Benfotiamine Alcohol Use Disorder Study

Chronic alcohol use is strongly associated with nutritional deficiencies, particularly thiamine (vitamin B1) deficiency. Severe thiamine deficiency can lead to Wernicke–Korsakoff syndrome, a neurological condition involving confusion, memory impairment, and loss of coordination. One of the early signs of low thiamine levels can be depression.

Benfotiamine is a fat-soluble synthetic derivative of thiamine. It has been licensed in Germany since 1993 under the trade name Milgamma and is often prescribed there for sciatica and other painful nerve-related conditions.

A study published in Drug and Alcohol Dependence (July 2015;152:257–263) examined whether benfotiamine could improve psychiatric symptoms in individuals with alcohol use disorder.

Study Overview

  • Participants: 85 adult men (average age ~48) diagnosed with current alcohol use disorder

  • Design: Double-blind, randomized, placebo-controlled trial

  • Intervention:

    • Benfotiamine: 600 mg per day

    • Placebo: matched control

  • Duration: 6 months

  • Preparation: All subjects underwent 30 days of alcohol abstinence before starting the trial

  • Psychological assessments included:

    • Lifetime Alcoholism Severity Score (AS)

    • Symptom Checklist 90-R (SCL-90R)

    • Barratt Impulsivity Scale (BIS)

These tools measured psychiatric distress, impulsivity, and symptom severity at baseline and again after six months of treatment.

Educational only — not medical advice.  

Key Results After Six Months

  • Among subjects with high lifetime alcoholism severity (AS ≥ 24), men treated with benfotiamine showed significant reductions in psychiatric distress (as measured by the SCL-90R) compared with placebo.

  • A statistical model (MANOVA) revealed a significant treatment effect (F = 2.5, df = 10, p < 0.03) and a treatment × alcoholism severity interaction (F = 2.5, p < 0.03), indicating that benfotiamine’s beneficial effects were most pronounced in those with more severe AUD.

  • In a subset of participants with elevated plasma thiamine levels at follow-up, there was a trend toward reduced depression scores (p < 0.09).

  • The study concluded that benfotiamine “appears to reduce psychiatric distress and may facilitate recovery in severely affected males with a lifetime alcohol use disorder.”

No serious adverse events were reported, and the supplement was generally well tolerated.
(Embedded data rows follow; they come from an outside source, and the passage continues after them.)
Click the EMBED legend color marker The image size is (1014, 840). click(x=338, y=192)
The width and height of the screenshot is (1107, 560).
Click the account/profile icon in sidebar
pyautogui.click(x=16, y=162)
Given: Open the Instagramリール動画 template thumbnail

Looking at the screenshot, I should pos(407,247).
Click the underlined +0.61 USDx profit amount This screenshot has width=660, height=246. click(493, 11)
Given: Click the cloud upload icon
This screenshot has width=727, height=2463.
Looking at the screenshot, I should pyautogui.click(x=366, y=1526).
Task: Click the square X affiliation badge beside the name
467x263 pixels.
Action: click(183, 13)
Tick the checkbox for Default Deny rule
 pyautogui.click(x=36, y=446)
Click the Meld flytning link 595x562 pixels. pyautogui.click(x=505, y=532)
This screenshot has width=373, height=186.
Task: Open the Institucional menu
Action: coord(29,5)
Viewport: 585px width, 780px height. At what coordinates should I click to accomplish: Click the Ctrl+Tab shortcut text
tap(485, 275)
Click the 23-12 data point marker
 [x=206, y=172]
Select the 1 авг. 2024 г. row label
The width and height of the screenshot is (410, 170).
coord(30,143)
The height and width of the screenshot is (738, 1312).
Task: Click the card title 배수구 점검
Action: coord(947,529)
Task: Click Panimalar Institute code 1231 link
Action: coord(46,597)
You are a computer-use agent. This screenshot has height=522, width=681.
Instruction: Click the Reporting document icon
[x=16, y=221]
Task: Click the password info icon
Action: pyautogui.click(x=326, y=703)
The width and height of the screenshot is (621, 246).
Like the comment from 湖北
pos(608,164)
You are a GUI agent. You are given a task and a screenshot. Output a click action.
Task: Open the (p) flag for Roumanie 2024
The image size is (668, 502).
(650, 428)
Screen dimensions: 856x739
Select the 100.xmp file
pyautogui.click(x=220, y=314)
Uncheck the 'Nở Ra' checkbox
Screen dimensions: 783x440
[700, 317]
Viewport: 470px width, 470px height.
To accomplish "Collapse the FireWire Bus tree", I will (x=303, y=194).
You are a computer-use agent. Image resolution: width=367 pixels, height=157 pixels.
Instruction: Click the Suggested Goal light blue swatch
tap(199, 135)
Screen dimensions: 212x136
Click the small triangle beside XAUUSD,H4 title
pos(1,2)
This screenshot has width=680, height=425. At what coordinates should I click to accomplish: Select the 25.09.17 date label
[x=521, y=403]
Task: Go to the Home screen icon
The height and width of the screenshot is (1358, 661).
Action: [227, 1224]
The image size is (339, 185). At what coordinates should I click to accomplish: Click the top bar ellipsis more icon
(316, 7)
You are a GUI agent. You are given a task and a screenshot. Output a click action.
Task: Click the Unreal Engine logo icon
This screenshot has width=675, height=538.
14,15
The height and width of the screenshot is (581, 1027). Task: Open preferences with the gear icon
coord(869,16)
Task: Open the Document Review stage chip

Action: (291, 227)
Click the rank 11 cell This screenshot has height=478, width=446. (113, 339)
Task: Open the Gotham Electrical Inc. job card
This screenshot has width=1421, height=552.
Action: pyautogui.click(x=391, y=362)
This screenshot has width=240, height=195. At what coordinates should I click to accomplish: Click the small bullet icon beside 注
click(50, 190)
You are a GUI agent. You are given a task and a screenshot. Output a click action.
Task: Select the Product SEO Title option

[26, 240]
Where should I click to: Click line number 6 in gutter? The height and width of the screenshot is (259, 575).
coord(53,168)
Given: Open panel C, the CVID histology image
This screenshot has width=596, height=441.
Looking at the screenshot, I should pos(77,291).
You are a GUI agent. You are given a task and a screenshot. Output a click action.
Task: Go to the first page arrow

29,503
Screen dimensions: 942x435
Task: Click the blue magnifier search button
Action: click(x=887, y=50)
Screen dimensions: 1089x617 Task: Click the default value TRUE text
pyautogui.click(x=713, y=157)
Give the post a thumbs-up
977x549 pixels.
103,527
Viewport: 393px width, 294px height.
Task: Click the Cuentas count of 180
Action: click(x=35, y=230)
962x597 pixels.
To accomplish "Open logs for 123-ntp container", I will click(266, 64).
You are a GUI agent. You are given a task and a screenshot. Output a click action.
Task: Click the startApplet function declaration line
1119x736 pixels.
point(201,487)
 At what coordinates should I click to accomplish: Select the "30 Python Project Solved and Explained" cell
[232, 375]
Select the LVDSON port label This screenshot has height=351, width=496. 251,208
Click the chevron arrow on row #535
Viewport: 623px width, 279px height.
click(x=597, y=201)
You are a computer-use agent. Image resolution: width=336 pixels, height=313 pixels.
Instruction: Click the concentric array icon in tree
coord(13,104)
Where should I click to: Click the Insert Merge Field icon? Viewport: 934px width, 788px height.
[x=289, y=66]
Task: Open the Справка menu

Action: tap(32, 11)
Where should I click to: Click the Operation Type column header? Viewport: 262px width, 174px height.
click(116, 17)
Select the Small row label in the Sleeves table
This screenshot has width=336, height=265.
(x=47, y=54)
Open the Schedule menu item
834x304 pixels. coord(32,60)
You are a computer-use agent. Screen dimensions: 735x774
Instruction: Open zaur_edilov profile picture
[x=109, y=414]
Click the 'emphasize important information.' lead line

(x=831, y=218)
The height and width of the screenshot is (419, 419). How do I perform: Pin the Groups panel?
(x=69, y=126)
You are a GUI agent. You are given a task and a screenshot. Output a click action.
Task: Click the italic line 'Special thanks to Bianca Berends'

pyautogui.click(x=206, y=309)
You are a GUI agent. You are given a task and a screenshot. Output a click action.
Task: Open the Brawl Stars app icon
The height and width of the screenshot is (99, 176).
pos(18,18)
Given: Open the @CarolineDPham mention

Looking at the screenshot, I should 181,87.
Broader Context & Related Findings

Previous clinical trials and observational reports have noted that benfotiamine may improve neurological complications of chronic alcoholism. For example, benfotiamine has shown benefits for alcoholic polyneuropathy, improving vibration perception and motor function over an 8-week randomized trial. 
Its enhanced bioavailability compared with regular thiamine allows more efficient restoration of thiamine-dependent enzymatic activity in deficient individuals. ScienceDirect+1

Given the known risk of thiamine deficiency in heavy drinkers — and the role of thiamine in brain energy metabolism and neurological health — supplementing with benfotiamine may help mitigate some neuropsychiatric and neuropathic effects of chronic alcohol use. OUP Academic+2Alcohol and Drug Foundation+2

Important Notes 

  • The 2015 trial involved only men, so results may not generalize to women.

  • Benefit was most evident in those with high severity of alcoholism (AS ≥ 24); individuals with lower severity showed less consistent effect.

  • The reduction in depressive symptoms was not uniformly robust across all participants. The trend toward reduced depression in the plasma-thiamine–elevated subgroup did not reach strong statistical significance (p < 0.09) in all measured domains.

  • As with many nutrition-based interventions, long-term randomized data remain limited. More research would help clarify optimal dosing, duration, and patient selection criteria.

Conclusion

The 2015 Drug and Alcohol Dependence trial provides preliminary evidence that benfotiamine supplementation (600 mg/day) may help reduce psychiatric distress in men with long-standing alcohol use disorder — especially those with severe disease history. Combined with benfotiamine’s favorable tolerability and established benefit in alcoholic neuropathy, these findings support further investigation.